-- WORK TO BE COMPLETED --
Every record has to be written out exactly, with no line missing.

-- DATASET --
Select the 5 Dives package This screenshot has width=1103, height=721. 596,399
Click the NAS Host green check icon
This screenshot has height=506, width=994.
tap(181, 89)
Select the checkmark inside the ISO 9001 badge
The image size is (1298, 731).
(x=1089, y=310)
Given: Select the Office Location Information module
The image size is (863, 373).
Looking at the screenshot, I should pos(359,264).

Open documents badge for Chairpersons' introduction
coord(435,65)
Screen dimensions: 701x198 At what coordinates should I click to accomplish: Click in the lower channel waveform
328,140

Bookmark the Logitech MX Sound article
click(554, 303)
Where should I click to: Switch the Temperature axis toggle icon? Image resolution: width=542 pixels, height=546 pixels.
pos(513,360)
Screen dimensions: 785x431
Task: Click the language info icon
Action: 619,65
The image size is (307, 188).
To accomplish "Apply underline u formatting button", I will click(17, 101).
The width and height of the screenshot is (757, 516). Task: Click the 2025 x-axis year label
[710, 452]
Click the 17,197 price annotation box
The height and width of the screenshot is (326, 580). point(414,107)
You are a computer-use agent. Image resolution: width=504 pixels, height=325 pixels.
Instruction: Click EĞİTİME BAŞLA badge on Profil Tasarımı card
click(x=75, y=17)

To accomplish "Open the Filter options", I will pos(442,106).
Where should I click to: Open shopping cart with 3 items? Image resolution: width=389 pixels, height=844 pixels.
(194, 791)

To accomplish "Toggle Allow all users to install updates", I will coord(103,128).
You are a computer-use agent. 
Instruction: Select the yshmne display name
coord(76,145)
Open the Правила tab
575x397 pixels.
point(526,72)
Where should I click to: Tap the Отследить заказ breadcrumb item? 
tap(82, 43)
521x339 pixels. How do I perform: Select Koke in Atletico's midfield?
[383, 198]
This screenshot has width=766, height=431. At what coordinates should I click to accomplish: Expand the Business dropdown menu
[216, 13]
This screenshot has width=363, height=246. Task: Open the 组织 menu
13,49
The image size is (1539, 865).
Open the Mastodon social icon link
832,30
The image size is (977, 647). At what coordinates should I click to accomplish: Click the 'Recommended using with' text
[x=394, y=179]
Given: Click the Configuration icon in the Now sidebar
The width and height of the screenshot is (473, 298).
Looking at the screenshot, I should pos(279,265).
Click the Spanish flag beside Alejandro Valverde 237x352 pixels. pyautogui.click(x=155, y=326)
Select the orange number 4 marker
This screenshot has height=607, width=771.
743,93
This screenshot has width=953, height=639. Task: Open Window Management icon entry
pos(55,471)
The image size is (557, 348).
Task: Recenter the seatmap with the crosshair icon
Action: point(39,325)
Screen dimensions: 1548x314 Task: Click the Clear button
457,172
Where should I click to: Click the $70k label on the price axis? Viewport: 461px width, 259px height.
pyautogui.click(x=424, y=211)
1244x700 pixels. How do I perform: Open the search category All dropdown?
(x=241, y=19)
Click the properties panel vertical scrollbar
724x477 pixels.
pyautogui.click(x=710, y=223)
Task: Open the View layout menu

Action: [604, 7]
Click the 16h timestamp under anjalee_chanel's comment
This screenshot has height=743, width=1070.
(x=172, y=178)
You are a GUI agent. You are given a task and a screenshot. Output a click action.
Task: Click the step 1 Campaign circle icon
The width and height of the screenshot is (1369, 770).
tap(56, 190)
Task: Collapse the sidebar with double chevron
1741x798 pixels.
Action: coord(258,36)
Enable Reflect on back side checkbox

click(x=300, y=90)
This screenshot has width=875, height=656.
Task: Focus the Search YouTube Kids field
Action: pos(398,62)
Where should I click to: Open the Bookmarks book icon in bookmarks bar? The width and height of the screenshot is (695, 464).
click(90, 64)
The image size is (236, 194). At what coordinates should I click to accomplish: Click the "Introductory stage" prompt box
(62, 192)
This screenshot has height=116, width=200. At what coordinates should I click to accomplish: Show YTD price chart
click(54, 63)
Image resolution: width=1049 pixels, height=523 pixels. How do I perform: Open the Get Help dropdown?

-- TASK SOLUTION --
Select the 5 Dives package This screenshot has width=1103, height=721. 596,399
Click the NAS Host green check icon
This screenshot has height=506, width=994.
tap(181, 89)
Select the checkmark inside the ISO 9001 badge
The image size is (1298, 731).
(x=1089, y=310)
Given: Select the Office Location Information module
The image size is (863, 373).
Looking at the screenshot, I should pos(359,264).

Open documents badge for Chairpersons' introduction
coord(435,65)
Screen dimensions: 701x198 At what coordinates should I click to accomplish: Click in the lower channel waveform
328,140

Bookmark the Logitech MX Sound article
click(554, 303)
Where should I click to: Switch the Temperature axis toggle icon? Image resolution: width=542 pixels, height=546 pixels.
pos(513,360)
Screen dimensions: 785x431
Task: Click the language info icon
Action: 619,65
The image size is (307, 188).
To accomplish "Apply underline u formatting button", I will click(17, 101).
The width and height of the screenshot is (757, 516). Task: Click the 2025 x-axis year label
[710, 452]
Click the 17,197 price annotation box
The height and width of the screenshot is (326, 580). point(414,107)
You are a computer-use agent. Image resolution: width=504 pixels, height=325 pixels.
Instruction: Click EĞİTİME BAŞLA badge on Profil Tasarımı card
click(x=75, y=17)

To accomplish "Open the Filter options", I will pos(442,106).
Where should I click to: Open shopping cart with 3 items? Image resolution: width=389 pixels, height=844 pixels.
(194, 791)

To accomplish "Toggle Allow all users to install updates", I will coord(103,128).
You are a computer-use agent. 
Instruction: Select the yshmne display name
coord(76,145)
Open the Правила tab
575x397 pixels.
point(526,72)
Where should I click to: Tap the Отследить заказ breadcrumb item? 
tap(82, 43)
521x339 pixels. How do I perform: Select Koke in Atletico's midfield?
[383, 198]
This screenshot has width=766, height=431. At what coordinates should I click to accomplish: Expand the Business dropdown menu
[216, 13]
This screenshot has width=363, height=246. Task: Open the 组织 menu
13,49
The image size is (1539, 865).
Open the Mastodon social icon link
832,30
The image size is (977, 647). At what coordinates should I click to accomplish: Click the 'Recommended using with' text
[x=394, y=179]
Given: Click the Configuration icon in the Now sidebar
The width and height of the screenshot is (473, 298).
Looking at the screenshot, I should pos(279,265).
Click the Spanish flag beside Alejandro Valverde 237x352 pixels. pyautogui.click(x=155, y=326)
Select the orange number 4 marker
This screenshot has height=607, width=771.
743,93
This screenshot has width=953, height=639. Task: Open Window Management icon entry
pos(55,471)
The image size is (557, 348).
Task: Recenter the seatmap with the crosshair icon
Action: point(39,325)
Screen dimensions: 1548x314 Task: Click the Clear button
457,172
Where should I click to: Click the $70k label on the price axis? Viewport: 461px width, 259px height.
pyautogui.click(x=424, y=211)
1244x700 pixels. How do I perform: Open the search category All dropdown?
(x=241, y=19)
Click the properties panel vertical scrollbar
724x477 pixels.
pyautogui.click(x=710, y=223)
Task: Open the View layout menu

Action: [604, 7]
Click the 16h timestamp under anjalee_chanel's comment
This screenshot has height=743, width=1070.
(x=172, y=178)
You are a GUI agent. You are given a task and a screenshot. Output a click action.
Task: Click the step 1 Campaign circle icon
The width and height of the screenshot is (1369, 770).
tap(56, 190)
Task: Collapse the sidebar with double chevron
1741x798 pixels.
Action: coord(258,36)
Enable Reflect on back side checkbox

click(x=300, y=90)
This screenshot has width=875, height=656.
Task: Focus the Search YouTube Kids field
Action: pos(398,62)
Where should I click to: Open the Bookmarks book icon in bookmarks bar? The width and height of the screenshot is (695, 464).
click(90, 64)
The image size is (236, 194). At what coordinates should I click to accomplish: Click the "Introductory stage" prompt box
(62, 192)
This screenshot has height=116, width=200. At what coordinates should I click to accomplish: Show YTD price chart
click(54, 63)
Image resolution: width=1049 pixels, height=523 pixels. How do I perform: Open the Get Help dropdown?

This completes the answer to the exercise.